How Many Financial Advisors Do You Work With?

2/1/2020

According to legend, Confucius once said “Life is really simple, but we insist on making it complicated.”

A farmer once argued the point by saying “Don’t put all your eggs in one basket.”
Most adults strive to simplify their lives in order to have fewer matters to worry about. But when it comes to investing, many investors prefer to complicate their portfolios a bit by creating accounts with multiple providers.
As part of Spectrem’s monthly survey of investors, it asks questions about topics that are outside the usual matters of investor attitudes and behaviors. Recently, more than 800 investors were asked how many financial providers they work with, and why those working with multiple providers don’t consolidate their accounts to one firm.
Consider your own situation. Do you have investable assets with more than one firm? Do you have seperate bank accounts in multiple locations? If so, why?

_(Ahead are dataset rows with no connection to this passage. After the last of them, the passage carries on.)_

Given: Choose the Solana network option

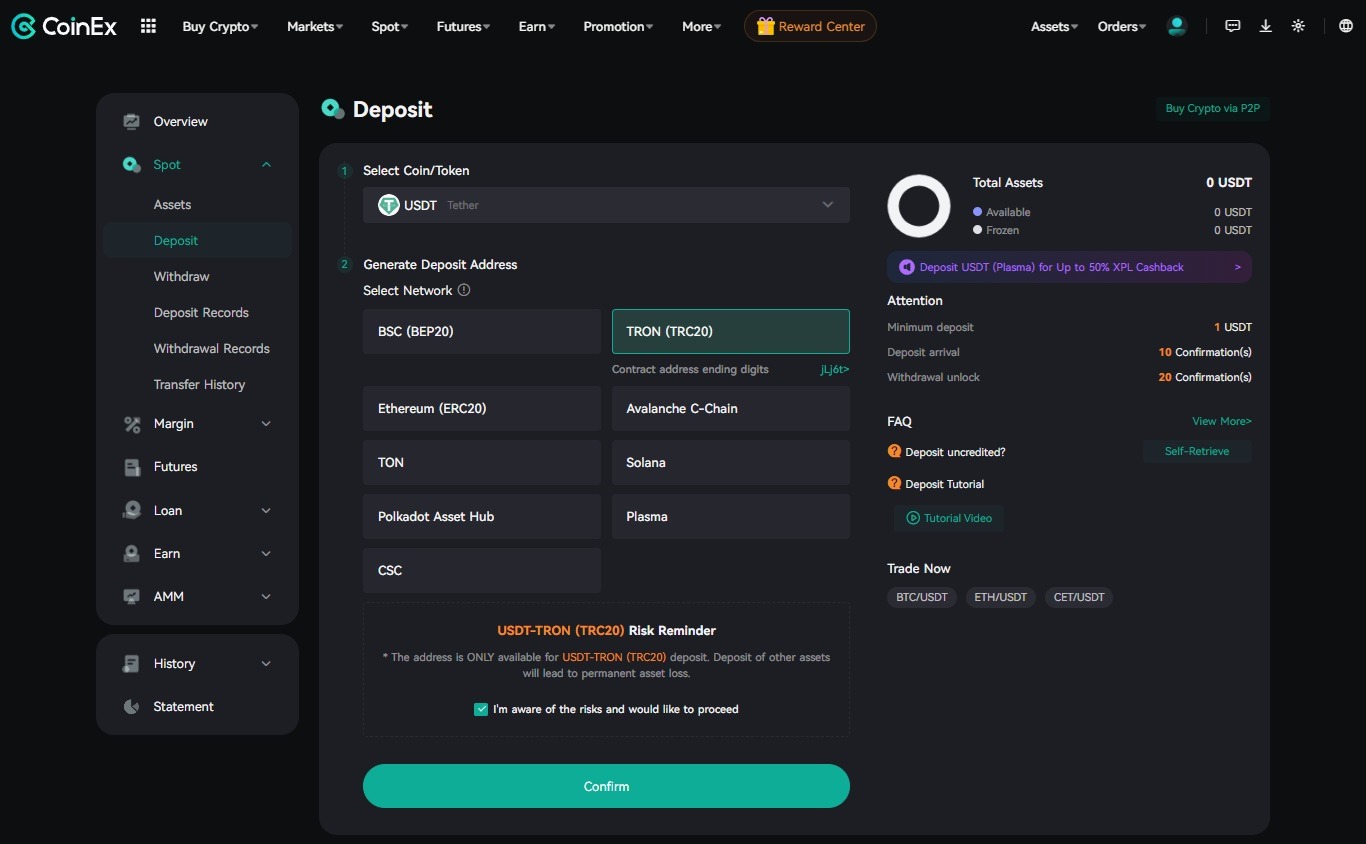Looking at the screenshot, I should pyautogui.click(x=730, y=463).
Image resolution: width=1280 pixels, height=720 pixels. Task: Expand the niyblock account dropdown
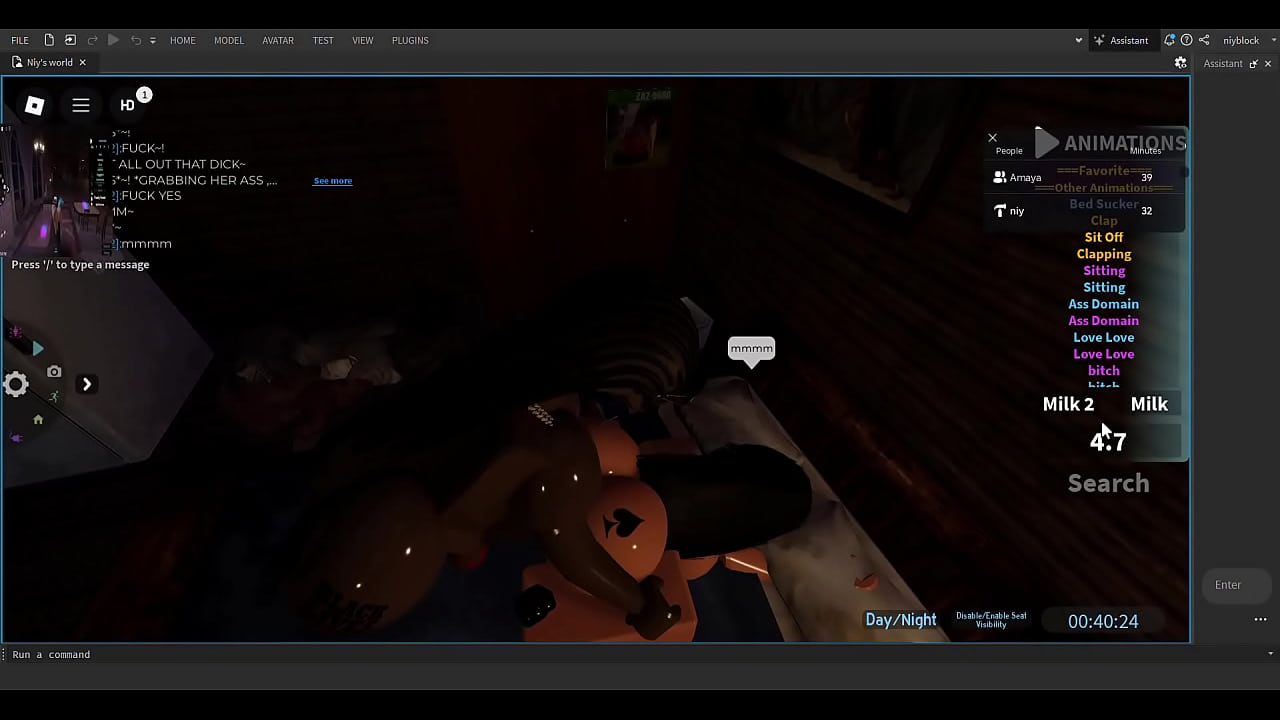[1268, 40]
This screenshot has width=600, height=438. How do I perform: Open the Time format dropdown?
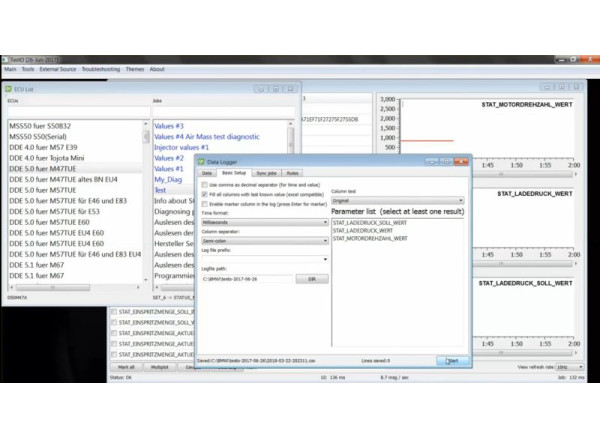(264, 222)
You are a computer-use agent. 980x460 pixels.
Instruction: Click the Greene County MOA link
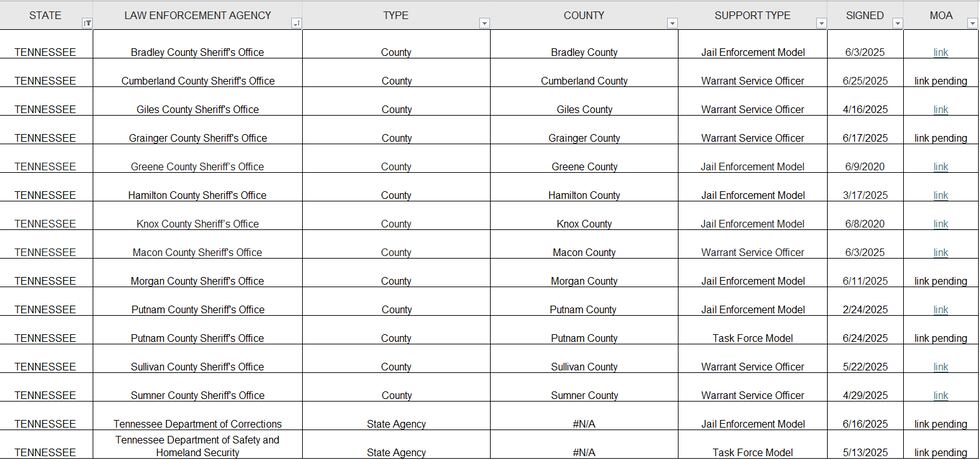point(940,167)
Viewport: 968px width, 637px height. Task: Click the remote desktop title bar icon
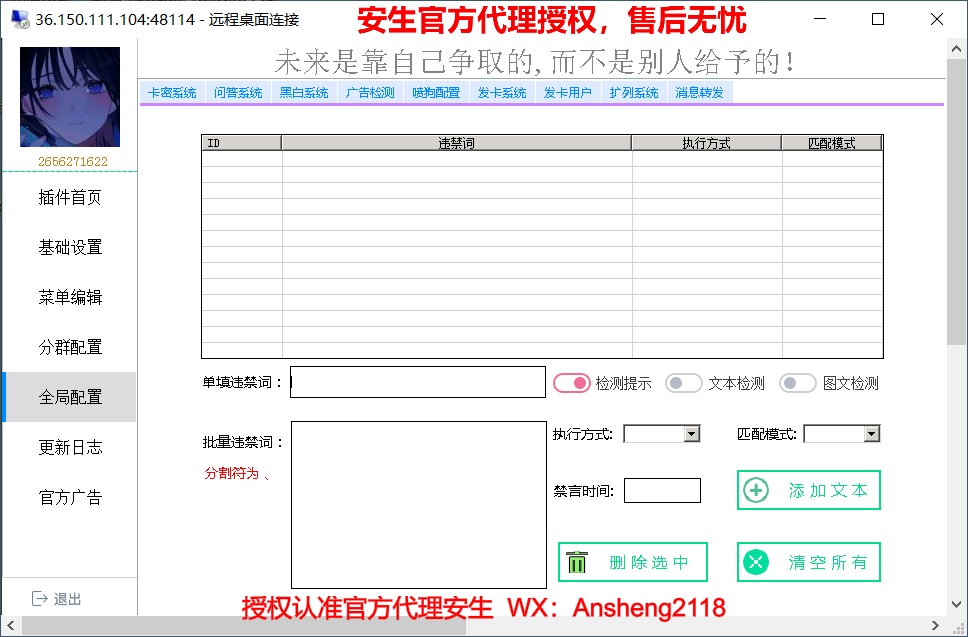[x=19, y=19]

Among all of the investors surveyed, 66 percent limit themselves to no more than three providers, and that can include a bank for checking and savings, and a firm for a managed investment account. With all of the financial matters the average affluent investor deals with, it is not surprising that two-thirds of investors have between one and three firms they work with.
But among all investors, 33 percent report having accounts with more than three providers, and 5 percent claim to have accounts with more than seven firms. That is a lot of accounts to pay attention to.

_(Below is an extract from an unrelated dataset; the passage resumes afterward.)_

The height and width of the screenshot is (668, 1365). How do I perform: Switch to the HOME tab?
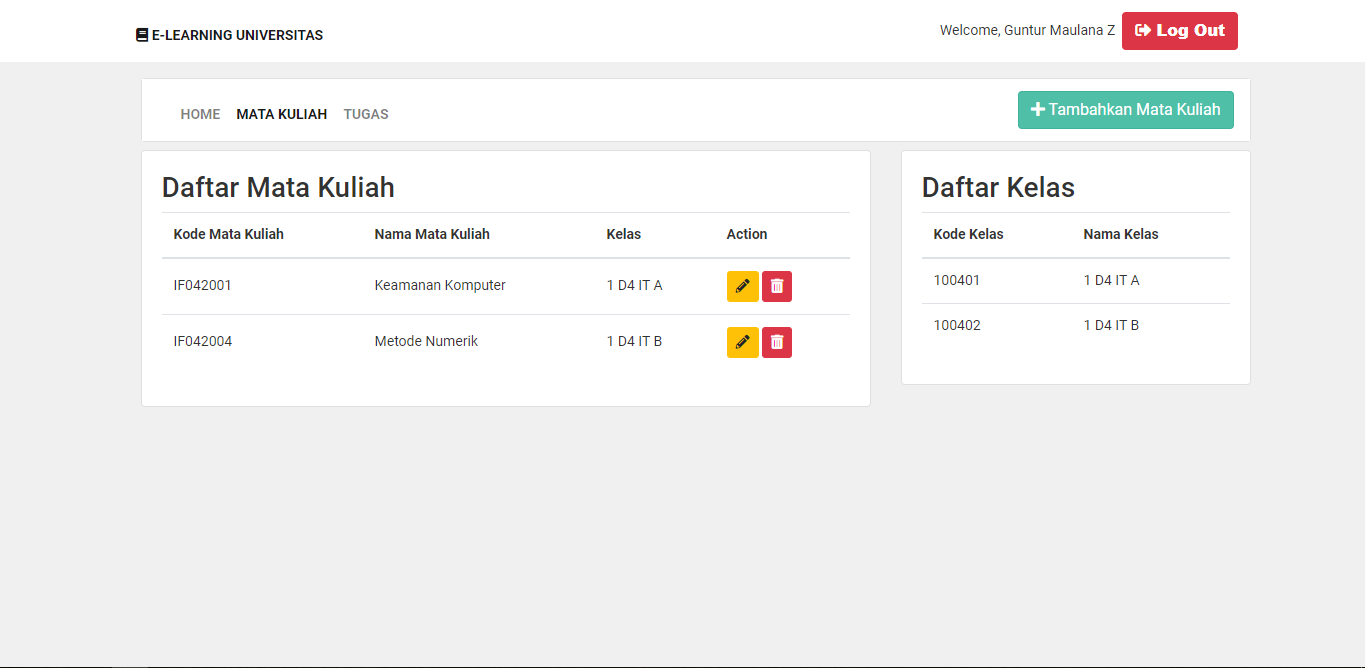click(x=200, y=114)
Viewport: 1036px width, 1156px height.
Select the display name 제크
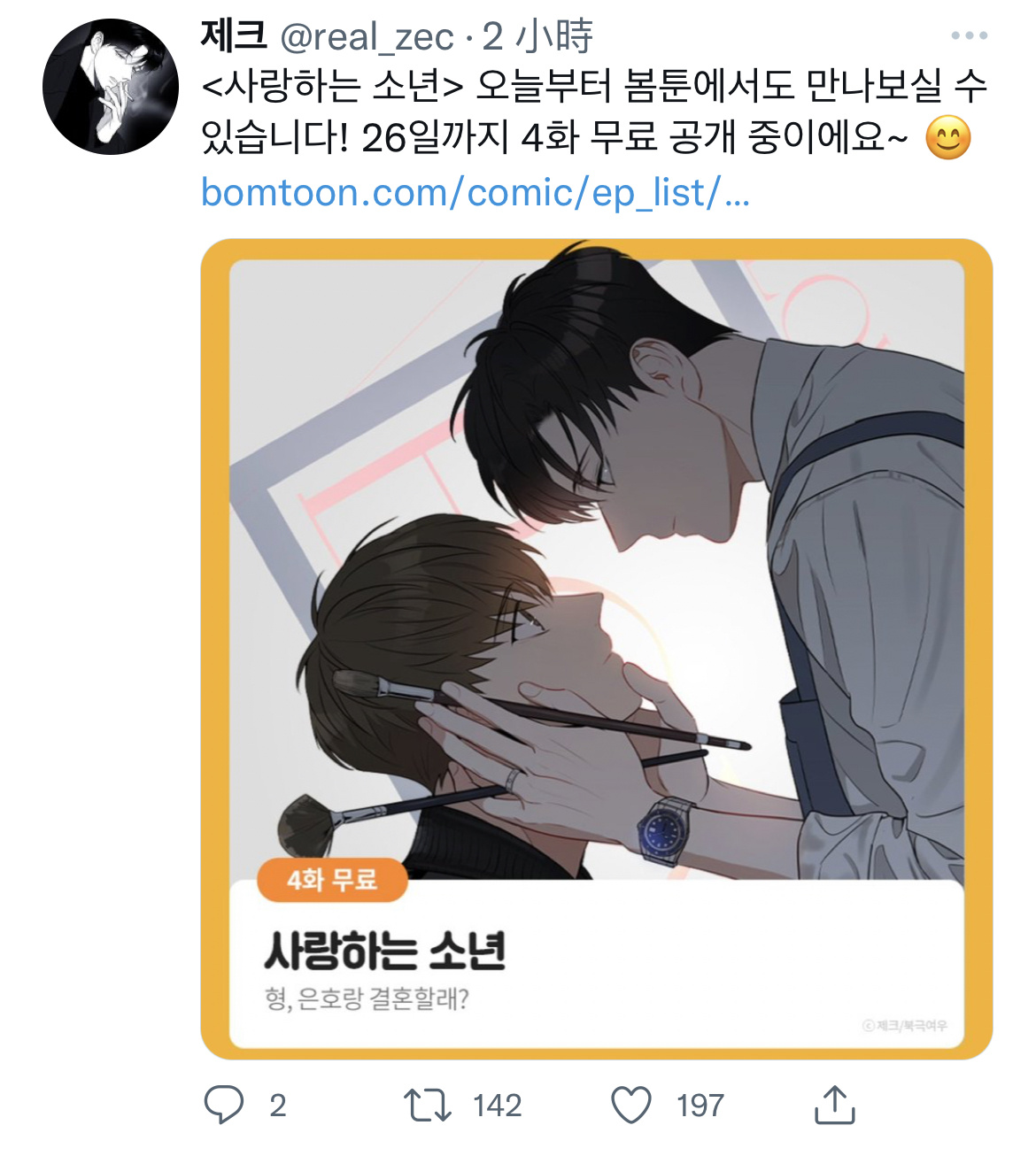coord(234,36)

Of those who have accounts with at least three firms, 76 percent said there is an appeal to having accounts spread out among multiple providers. It is certainly one way to compare services and performance, especially among providers working on investment strategies for you.

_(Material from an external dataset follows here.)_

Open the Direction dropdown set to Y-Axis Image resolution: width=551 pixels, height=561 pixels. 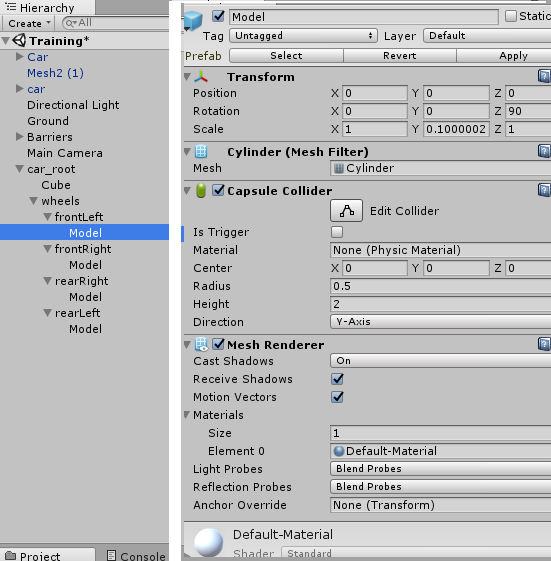[x=440, y=322]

Seventeen percent claim the exercise of consolidating accounts is just too difficult to accomplish.
The investors taking the survey were segmented by their knowledge level in matters of finance and investing, and those who consider themselves to be very knowledgeable were slightly more likely to have accounts with multiple firms. Forty percent reported having accounts with more than three firms.
There was also a large difference in number of accounts based on the age of the investor, and it may go the way you think it might. Almost half of Millennials report having accounts with at least four providers, compared to only 31 percent of Gen Xers and Baby Boomers. That diversification may indicate the ease of creating accounts in a digital world, but also shows Millennials are searching for the best services among providers.
It is also noteworthy that 24 percent of Millennials said consolidating accounts is too difficult to accomplish.